#### [Given passage]
------------------------------------------------------------------------
Leadership for Humanity

Voices of Hope

I believe that unarmed truth and unconditional love will have the final word in reality.

Martin Luther King Jr.

The current global cultural and political landscape is a snapshot in time. Like the earth’s tectonic plates that are continually moving beneath our feet and reshaping continents, the processes of economic development and cultural change are reshaping the world’s political landscape. The most historic transformation of the modern era is the demise of psychologically deviant elites and the gradual accession to power of the world’s psychological majority. This change in the balance of power, and the backlash by those with dangerous personality disorders, defines the modern world. Every day the struggle continues as hundreds of thousands of individuals the world over struggle to assert their humanity and make ours a better world. The story in this book can be retold in their voices.

It can be told in the voices of those attempting to overcome the legacy of Stalin and enable the Russian people to escape authoritarianism:

 ‘…even today, Stalinism is not, for Russia, simply a historical episode of the twentieth century… The main feature of Communist totalitarianism – the attitude to people as an expendable resource – was not eliminated.[1]

Sergei Kovalev, co-founder of the organization Memorial which aims to highlight the truth of the Stalinist era and challenge current human rights abuses.
------------------------------------------------------------------------
#### [Material shown]
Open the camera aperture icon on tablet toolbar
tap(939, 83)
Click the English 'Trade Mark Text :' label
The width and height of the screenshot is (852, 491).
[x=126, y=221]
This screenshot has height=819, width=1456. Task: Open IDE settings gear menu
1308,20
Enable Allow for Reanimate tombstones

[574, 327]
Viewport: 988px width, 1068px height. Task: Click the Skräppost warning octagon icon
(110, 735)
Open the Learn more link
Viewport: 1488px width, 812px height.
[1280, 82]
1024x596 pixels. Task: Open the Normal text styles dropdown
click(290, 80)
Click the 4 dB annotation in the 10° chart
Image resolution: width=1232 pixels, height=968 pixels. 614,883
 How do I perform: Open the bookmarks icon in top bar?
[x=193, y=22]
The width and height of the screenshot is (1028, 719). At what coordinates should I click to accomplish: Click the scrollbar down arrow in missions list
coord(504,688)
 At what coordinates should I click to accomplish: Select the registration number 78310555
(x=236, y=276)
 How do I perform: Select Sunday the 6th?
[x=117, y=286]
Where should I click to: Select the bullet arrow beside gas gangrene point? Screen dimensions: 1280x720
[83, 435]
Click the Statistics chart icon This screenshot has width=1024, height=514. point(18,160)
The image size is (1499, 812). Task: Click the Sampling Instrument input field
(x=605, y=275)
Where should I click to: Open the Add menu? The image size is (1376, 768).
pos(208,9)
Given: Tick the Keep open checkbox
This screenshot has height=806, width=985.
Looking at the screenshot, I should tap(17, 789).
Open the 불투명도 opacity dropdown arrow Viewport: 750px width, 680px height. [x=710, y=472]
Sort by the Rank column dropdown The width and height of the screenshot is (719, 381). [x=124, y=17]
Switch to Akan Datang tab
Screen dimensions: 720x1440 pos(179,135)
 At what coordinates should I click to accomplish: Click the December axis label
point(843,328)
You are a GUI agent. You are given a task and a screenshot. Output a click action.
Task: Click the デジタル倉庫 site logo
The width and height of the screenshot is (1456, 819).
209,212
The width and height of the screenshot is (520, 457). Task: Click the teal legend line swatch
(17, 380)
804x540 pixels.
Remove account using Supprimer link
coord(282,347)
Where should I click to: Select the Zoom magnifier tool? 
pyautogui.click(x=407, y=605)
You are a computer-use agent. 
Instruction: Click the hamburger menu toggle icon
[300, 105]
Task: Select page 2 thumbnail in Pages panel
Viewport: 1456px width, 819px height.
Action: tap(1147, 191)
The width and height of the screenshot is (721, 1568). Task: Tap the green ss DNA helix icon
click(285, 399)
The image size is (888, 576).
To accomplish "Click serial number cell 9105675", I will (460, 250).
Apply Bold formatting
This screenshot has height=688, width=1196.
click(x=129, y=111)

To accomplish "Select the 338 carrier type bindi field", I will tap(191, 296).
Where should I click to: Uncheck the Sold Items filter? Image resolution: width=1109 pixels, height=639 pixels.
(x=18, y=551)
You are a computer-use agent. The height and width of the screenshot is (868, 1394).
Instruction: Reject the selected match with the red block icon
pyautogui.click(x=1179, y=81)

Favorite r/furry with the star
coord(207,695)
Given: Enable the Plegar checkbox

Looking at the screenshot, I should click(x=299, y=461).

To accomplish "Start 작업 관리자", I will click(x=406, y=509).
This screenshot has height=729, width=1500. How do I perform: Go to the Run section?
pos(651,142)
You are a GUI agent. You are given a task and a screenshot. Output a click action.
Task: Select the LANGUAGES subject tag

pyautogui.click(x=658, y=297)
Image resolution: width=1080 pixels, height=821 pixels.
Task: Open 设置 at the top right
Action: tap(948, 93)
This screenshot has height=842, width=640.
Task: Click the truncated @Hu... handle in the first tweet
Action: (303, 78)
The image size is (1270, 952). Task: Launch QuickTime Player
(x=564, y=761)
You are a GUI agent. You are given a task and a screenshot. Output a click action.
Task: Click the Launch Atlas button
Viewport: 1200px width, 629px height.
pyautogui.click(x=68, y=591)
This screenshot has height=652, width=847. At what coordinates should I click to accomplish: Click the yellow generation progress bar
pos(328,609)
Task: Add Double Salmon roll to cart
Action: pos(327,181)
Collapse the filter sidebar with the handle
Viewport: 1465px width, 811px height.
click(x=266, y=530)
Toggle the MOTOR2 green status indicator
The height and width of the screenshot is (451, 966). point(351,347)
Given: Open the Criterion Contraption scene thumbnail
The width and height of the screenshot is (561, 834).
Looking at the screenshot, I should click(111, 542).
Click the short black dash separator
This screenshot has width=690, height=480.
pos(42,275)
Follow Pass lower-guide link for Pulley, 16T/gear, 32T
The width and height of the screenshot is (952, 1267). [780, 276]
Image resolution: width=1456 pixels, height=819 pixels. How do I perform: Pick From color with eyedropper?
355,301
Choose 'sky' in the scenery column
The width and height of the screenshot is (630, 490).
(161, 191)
------------------------------------------------------------------------
#### [What to do]
- A) Please copy the Leadership for Humanity passage word for word, from "I believe that" to "in their voices.".
- B) Pick up the Leadership for Humanity passage after its final sentence and keep writing it.

#### [Results by task]
- A)
I believe that unarmed truth and unconditional love will have the final word in reality.

Martin Luther King Jr.

The current global cultural and political landscape is a snapshot in time. Like the earth’s tectonic plates that are continually moving beneath our feet and reshaping continents, the processes of economic development and cultural change are reshaping the world’s political landscape. The most historic transformation of the modern era is the demise of psychologically deviant elites and the gradual accession to power of the world’s psychological majority. This change in the balance of power, and the backlash by those with dangerous personality disorders, defines the modern world. Every day the struggle continues as hundreds of thousands of individuals the world over struggle to assert their humanity and make ours a better world. The story in this book can be retold in their voices.

- B)
In the voices of those opposing the dictatorship of the CCP and striving to bring democracy and the rule of law to China:

 ‘… I firmly believe that China’s political progress will not stop… there is no force that can put an end to the human quest for freedom….[2]

Liu Xiaobo, Nobel Peace Prize-winner and author of Charter 08, a manifesto calling for democracy and human rights in China.

In the voices of those risking their lives to end the violence that scars Africa, and strengthen the economic development of the continent:

‘[We learned that] you die anyway. You die sitting down. So let’s die trying. And when we stepped out, fortunately we didn’t die – we changed the course of history.[3]

Liberian peace activist Leymah Gbowee, whose women’s peace movement helped bring an end to her country’s savage civil war.

In the voices of those fighting corruption within the Indian political system and working to end poverty in South Asia:

 ‘When India achieved independence, more than fifty years ago, the people of the country were much afflicted by endemic hunger. They still are.’

Amartya Sen, Indian economist and winner of the Nobel Prize in Economic Sciences.

In the voices of those working to establish more humane religions:

‘The truth is that killing innocent people is always wrong — and no argument or excuse, no matter how deeply believed, can ever make it right. No religion on earth condones the killing of innocent people, no faith tradition tolerates the random killing of our brothers and sisters on this earth.[4]

Imam Feisal Abdul Rauf, activist in promoting inter-faith dialogue between Christians, Muslims and Jews, and founder of Islamic community centre in lower Manhattan.

In the voices of those risking ostracism and violence in their attempts to change cultures that deny their humanity:

‘… as long as women’s status is lower than men’s and boys are valued above girls, poverty will remain a reality in our country and across the world. We have to rid our society of the view that to be female is to be a second-class citizen…[5]

Ela Bhatt, Indian anti-poverty activist and advocate for women’s self-employment and the working rights of the poor.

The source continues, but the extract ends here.